LD-SLRO: Latent Diffusion Structured Light for 3-D Reconstruction of Highly Reflective Objects
Sanghoon Jeon, Gihyun Jung, Suhyeon Ka, Jae-Sang Hyun
TL;DR
LD-SLRO tackles the persistent challenge of fringe projection profilometry on highly reflective, low-roughness surfaces where specular reflection distorts fringes. It introduces a latent-diffusion framework conditioned on two dedicated encoders—Diffuse Reflection Autoencoder and Specular Reflection Encoder—and a attention-guided denoiser to restore fringe patterns in a latent space, enabling flexible input/output fringe configurations. The method demonstrates superior fringe restoration and 3-D reconstruction accuracy versus state-of-the-art baselines, reducing RMSE from $1.8176\ \mathrm{mm}$ to $0.9619\ \mathrm{mm}$ on challenging objects. By separating diffuse and specular cues and leveraging a diffusion prior, LD-SLRO provides robust measurements under severe reflections, with practical impact for industrial inspection and automation pipelines.
Abstract
Fringe projection profilometry-based 3-D reconstruction of objects with high reflectivity and low surface roughness remains a significant challenge. When measuring such glossy surfaces, specular reflection and indirect illumination often lead to severe distortion or loss of the projected fringe patterns.
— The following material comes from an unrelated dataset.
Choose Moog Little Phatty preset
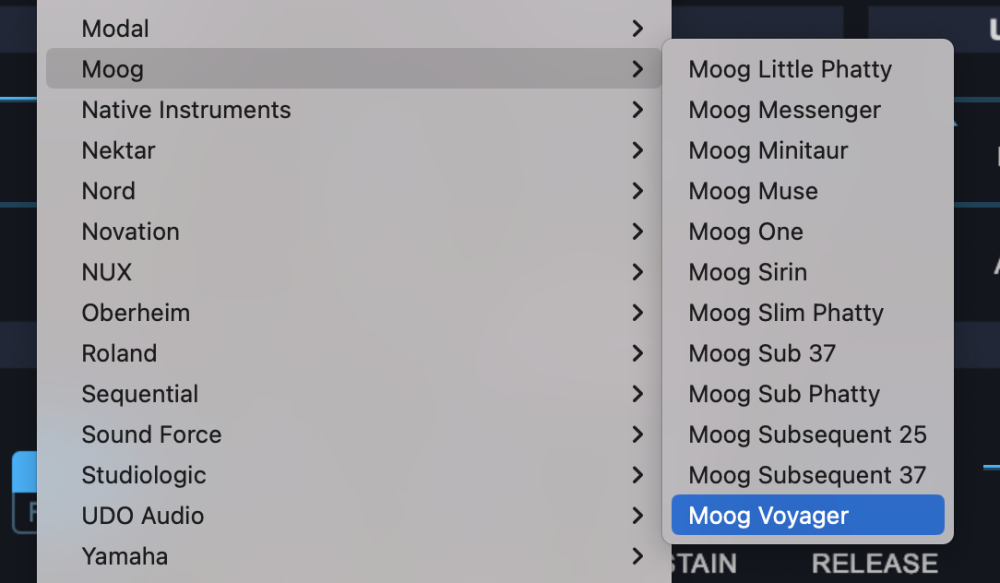Image resolution: width=1000 pixels, height=583 pixels. (x=789, y=70)
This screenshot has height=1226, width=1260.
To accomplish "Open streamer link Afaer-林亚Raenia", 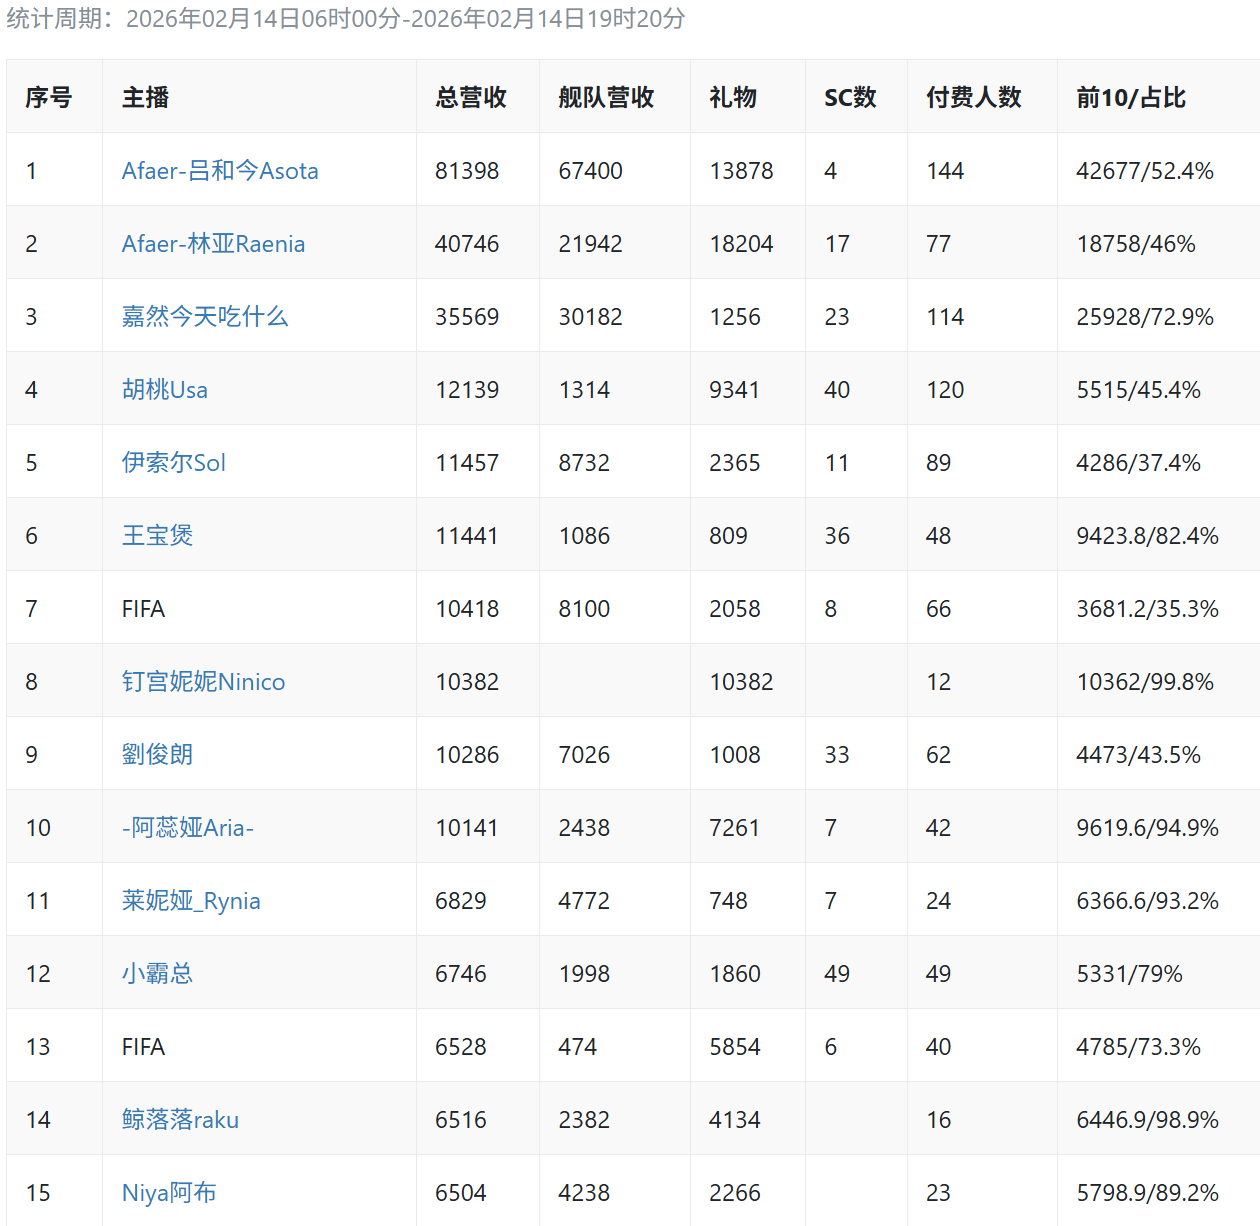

To address these issues, we propose a latent diffusion-based structured light for reflective objects (LD-SLRO). Phase-shifted fringe images captured from highly reflective surfaces are first encoded to extract latent representations that capture surface reflectance characteristics. These latent features are then used as conditional inputs to a latent diffusion model, which probabilistically suppresses reflection-induced artifacts and recover lost fringe information, yielding high-quality fringe images. The proposed components, including the specular reflection encoder, time-variant channel affine layer, and attention modules, further improve fringe restoration quality. In addition, LD-SLRO provides high flexibility in configuring the input and output fringe sets. Experimental results demonstrate that the proposed method improves both fringe quality and 3-D reconstruction accuracy over state-of-the-art methods, reducing the average root-mean-squared error from 1.8176 mm to 0.9619 mm.